## TASK DETAILS
Replace "chevron" with "arrow" in the material, beginning at the line that contains "The image size is (716, 470)." and continuing through the line that contains "Collapse the filmstrip panel with the chevron", and change nothing else. Return only those lines.

**** DATA FOR PROCESSING ****

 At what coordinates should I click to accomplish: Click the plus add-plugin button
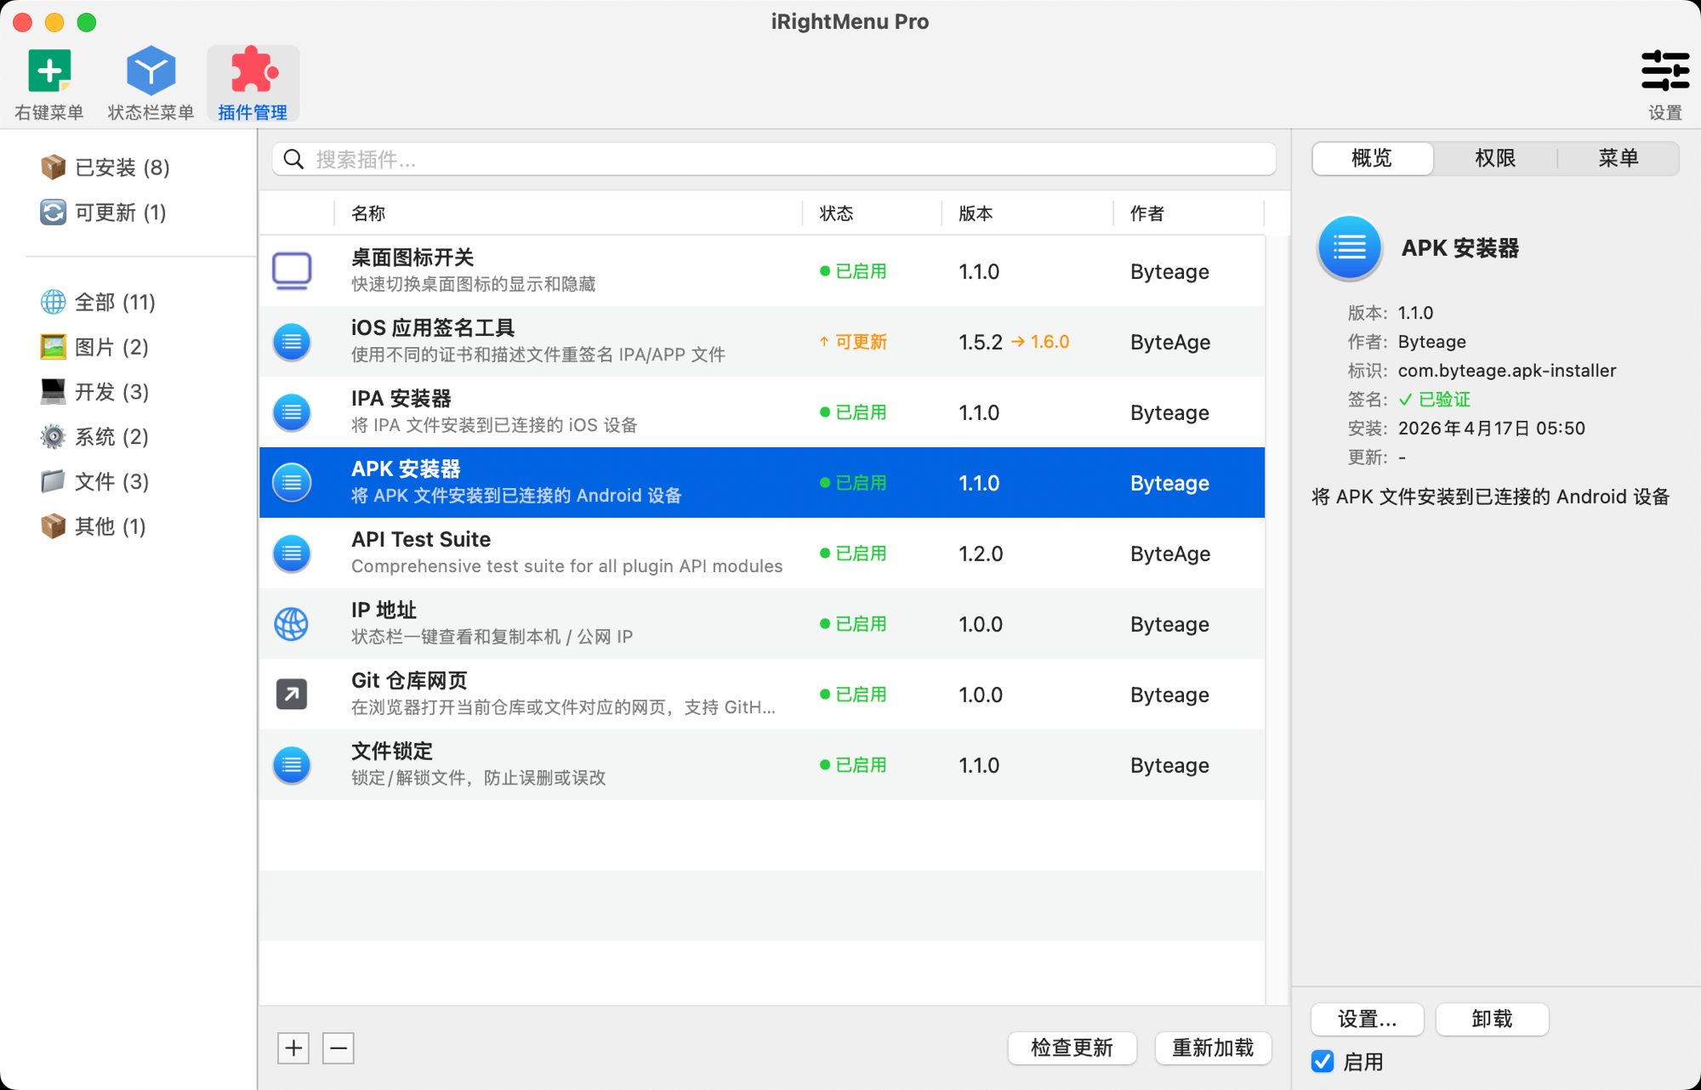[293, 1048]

****
**** DATA FOR PROCESSING ****

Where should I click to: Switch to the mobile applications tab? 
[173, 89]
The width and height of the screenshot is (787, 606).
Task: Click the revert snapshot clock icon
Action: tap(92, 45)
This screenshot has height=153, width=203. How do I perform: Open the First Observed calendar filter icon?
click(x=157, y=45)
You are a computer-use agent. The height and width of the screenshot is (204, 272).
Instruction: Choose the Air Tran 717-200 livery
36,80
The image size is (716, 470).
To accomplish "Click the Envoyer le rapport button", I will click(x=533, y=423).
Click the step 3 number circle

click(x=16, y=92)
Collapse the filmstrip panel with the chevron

****
**** DATA FOR PROCESSING ****

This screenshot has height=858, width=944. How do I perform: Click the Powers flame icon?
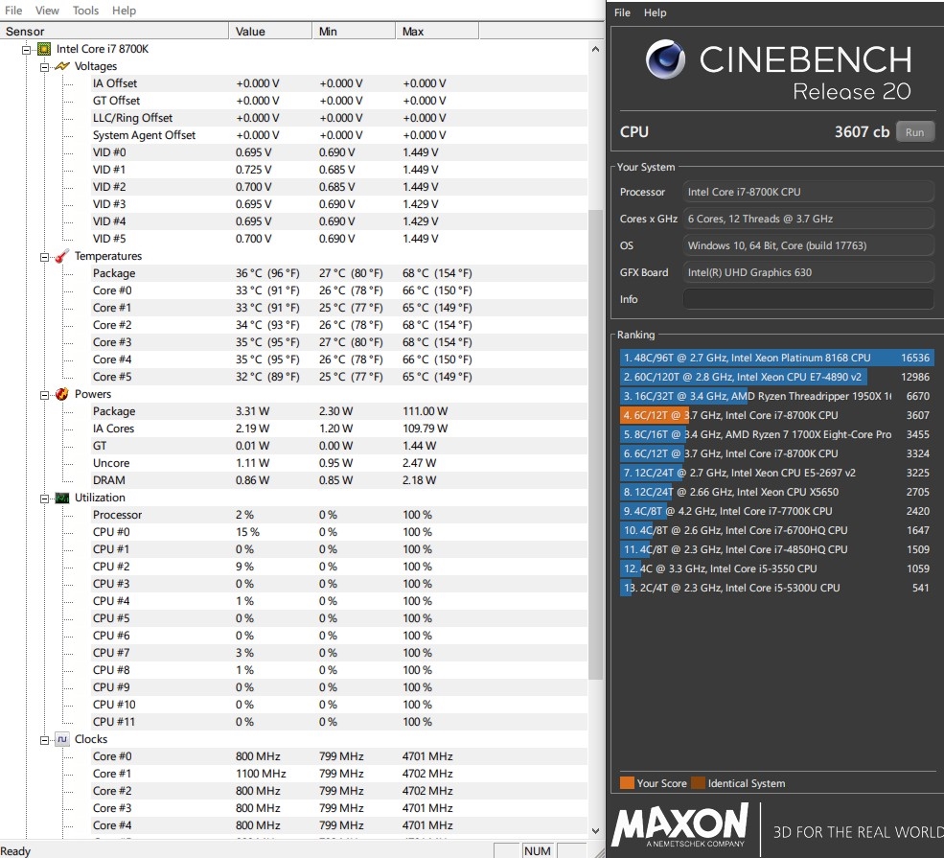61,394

****

## THE REPLY
The image size is (716, 470).
To accomplish "Click the Envoyer le rapport button", I will click(x=533, y=423).
Click the step 3 number circle

click(x=16, y=92)
Collapse the filmstrip panel with the arrow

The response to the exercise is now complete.